Wednesday, September 30, 2009

Review: Jumping Off Swings by Jo Knowles

Found via: A Chair, a Fireplace & a Tea Cozy

When I was growing up we had a great swing set in my backyard. I absolutely loved going out there when my parents weren't home so I could swing as high as I could before jumping off (I think I would sometimes jump off from lower altitudes when they were around, but that wasn't nearly as exciting). So just from the title of the book I had a very real physical memory to draw upon: the thrill of pushing yourself higher and higher, the decision to leap, the terror of flying through the air before the hard jolt of your landing. Jumping Off Swings may be one of the most perfect non-literal book titles ever.

Jumping Off Swings follows four high school juniors: Ellie, Corinne, Caleb and Josh. Ellie has developed a bit of a "reputation" around school and hooks up with Josh at a party in the back of a car, on top of a blanket covered in dog hair. Corinne, Ellie's best friend, sees Ellie later that night, alone and throwing up in the bushes. Caleb, one of Josh's best friends who has a long-standing crush on Ellie, overhears Josh and some other guys boasting in the locker room on Monday about hooking up with Ellie.

Three months later, Ellie figures out she's pregnant and deduces Josh must be the father. The chapters alternate between the four characters' points of view throughout Ellie's pregnancy, following how her decision to go through with the pregnancy affects all of them.
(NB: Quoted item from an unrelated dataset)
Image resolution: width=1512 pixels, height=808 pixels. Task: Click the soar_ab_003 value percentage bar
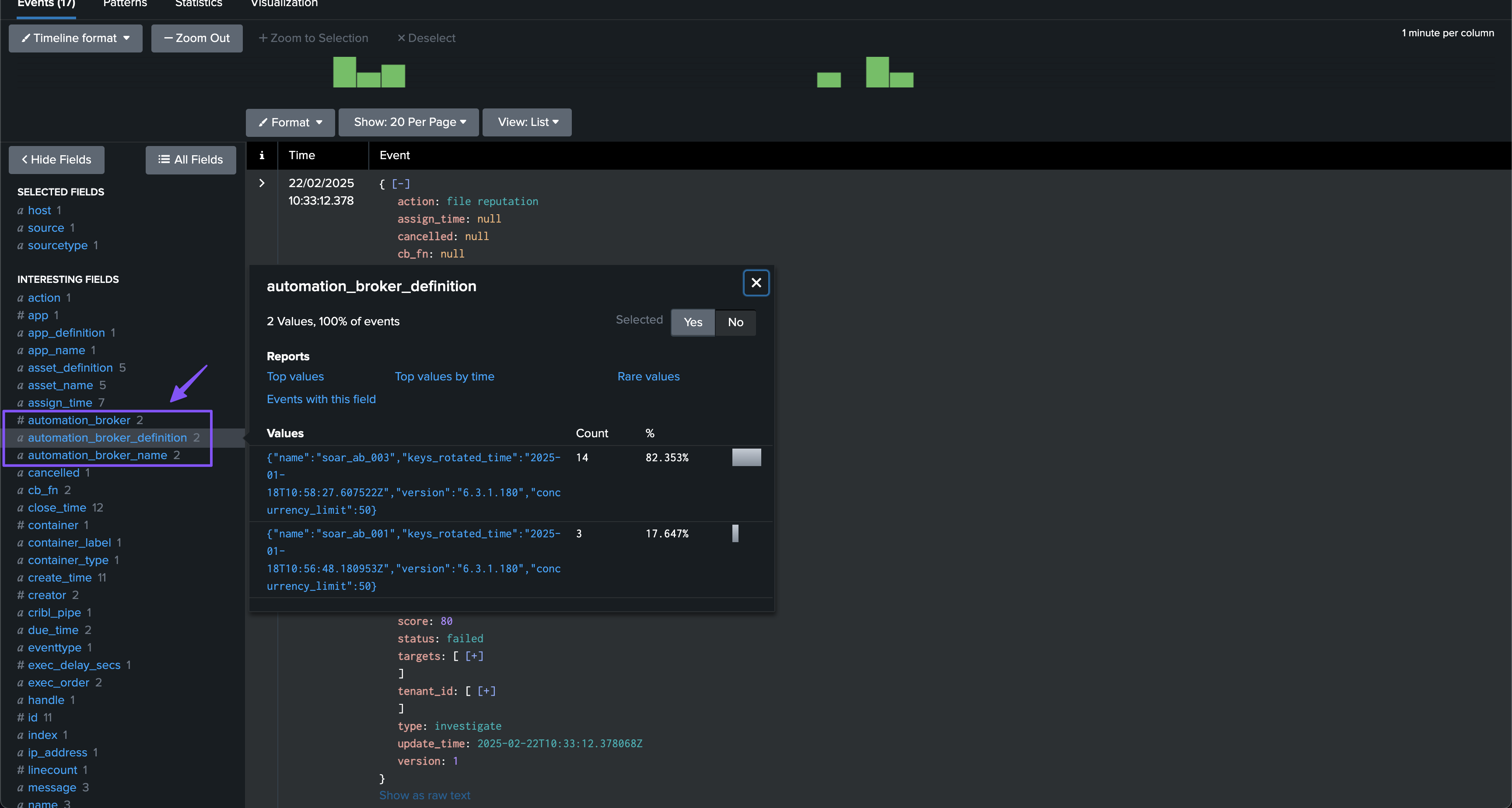[746, 458]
First of all, I laud the book for having some serious discussions of abortion in this story. Not that I recall the word "abortion" ever being used - I think it was already referred to as "taking care of" the pregnancy. Better than the phrase "shma-shmorshon" used in Knocked Up, but it still felt like a little bit of a cop out. Still, I'm glad that no one just automatically assumed Ellie was going to go through with the pregnancy (and I don't think I'm spoiling anything by confirming that: no one seems to think there's a story in getting an abortion).

This book offers a relatively spare look into how Ellie's choices affect Corinne, Caleb and Josh - I say spare because few other plot elements come up outside of the pregnancy. We see some of Josh's less-than-stellar home-life, and brief glimpses into Ellie's as well, but otherwise everything comes back to the pregnancy. It's a narrow focus, but it's done well, with excellently realized characters that make this book a hard one to put down.